Spinning the Spinners
On pages 123–127, you’ll find spinners with 10 words each. Duplicate the pages, then cut out the arrows and attach them to the spinners with a brass fastener. (For more durable spinners, glue the word circles and arrows onto tagboard and laminate.) Use the activities below to assess and build sight word skills.

• Spin and Win Children can play this game individually or with a partner. They spin the arrow and must read aloud the word it stops on. To make the game more challenging, stipulate that players must continue until all the words have been read.
• Spin and Win Again In this version of the game, players must write the word that the arrow stops on.

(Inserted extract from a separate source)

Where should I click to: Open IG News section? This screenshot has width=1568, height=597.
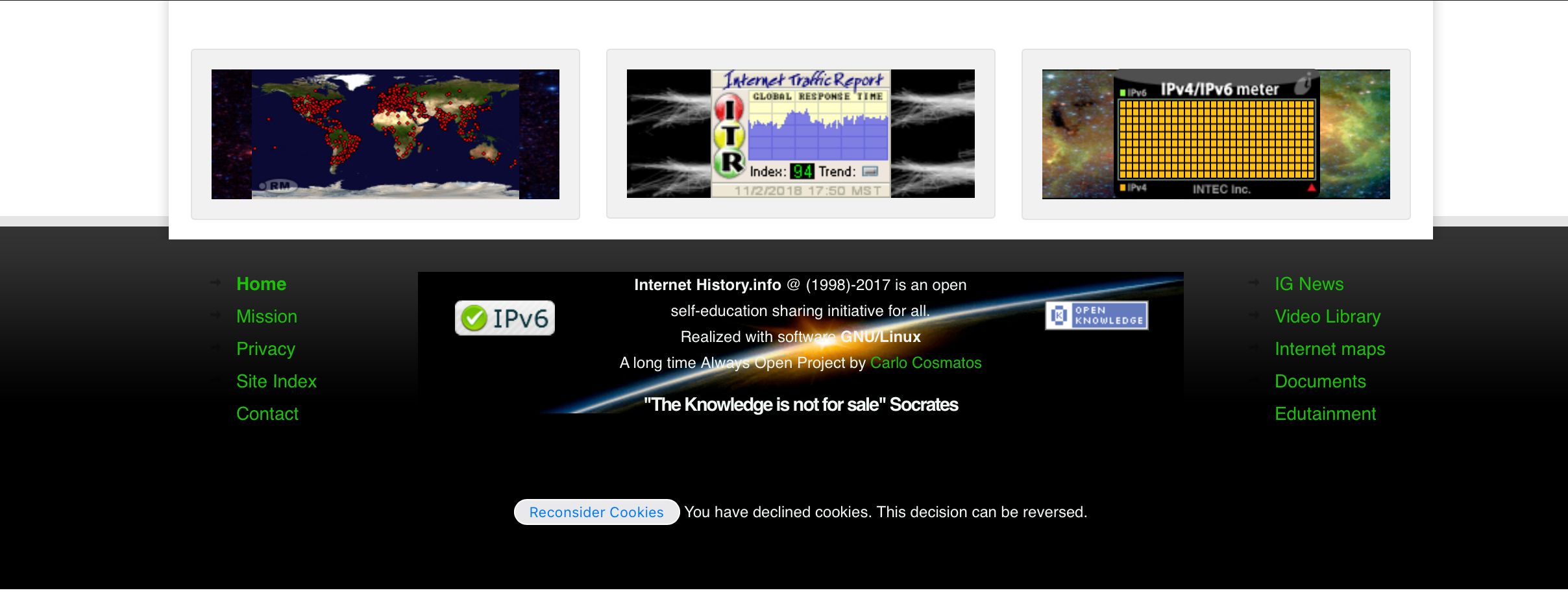tap(1308, 284)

More advanced players can write the word in a sentence.
• Spin Around the Room Make extra sets of spinners and place them at places in the room that children tend to frequent, such as the pencil sharpener, sink, and cubbies. Encourage children to get in the habit of “taking a spin” and reading a word as they pass these places.

Word Pictures
Although most sight words are not nouns, with a little imagination, some of the words in your Sight Word Readers Set can be illustrated. Challenge children to illustrate these words: see, ride, play, on, my, can, big, little, look, run, funny, up, down, pretty, like, go, help, find, new, one, two, three, and fly. Have children write the word under the picture and use the pictures as part of your classroom Word Wall.

Rhymes and Reading
Several of the books are in rhyme. This often makes it easier for children to recall the stories. Rhyme is also useful in teaching phonemic awareness because readers must pay attention to the relationship of sounds and the letters that represent them. Use the following books when focusing on rhyming sounds:

Ride On!, My Dog, City Colors, This Is a Peach, That Is Funny!, Three, Animals, Fly Away

Color on the Clothesline
A number of color words are on the Dolch list. You’ll find some of these—red, yellow, blue, green—in the book City Colors. If necessary, point out to children that the words are printed in the colors they name. As a follow-up activity, pass out large sheets of drawing paper and have children design an item of clothing in their favorite color. Cut out the clothes and hang them with real clothespins on a line strung across the classroom. You might hang all the clothes of one color together; all the shirts, pants, and so on together; or simply use a random approach for a rainbow effect.